## Problem details
Line by line, output everything from the one that contains "Given: Click the" through the end of the material below, exactly as written and with no pictures.

----------

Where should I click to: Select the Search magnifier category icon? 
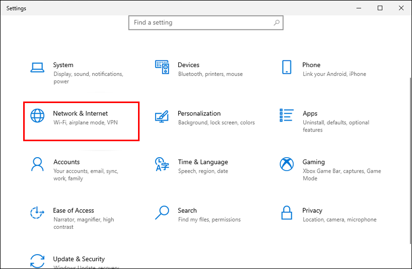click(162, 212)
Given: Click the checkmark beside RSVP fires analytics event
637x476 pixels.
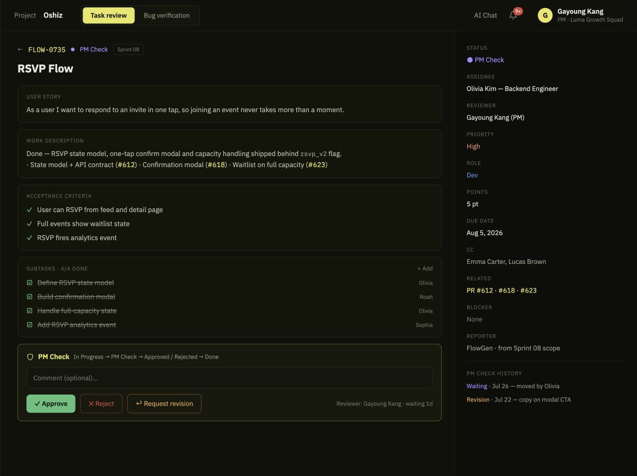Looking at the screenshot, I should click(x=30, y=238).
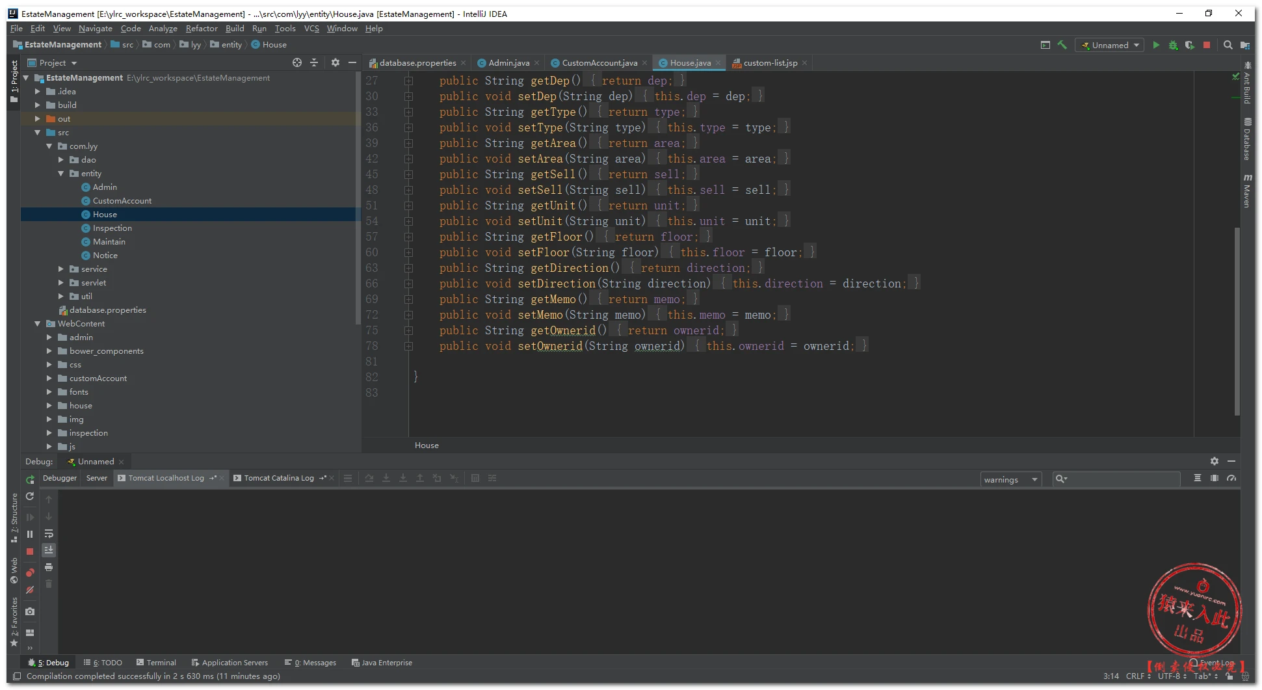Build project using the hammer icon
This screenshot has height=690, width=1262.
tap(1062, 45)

----------

## Reply to the exercise
Given: Click the checkmark beside RSVP fires analytics event
637x476 pixels.
Looking at the screenshot, I should click(x=30, y=238).
Build project using the hammer icon
This screenshot has height=690, width=1262.
tap(1062, 45)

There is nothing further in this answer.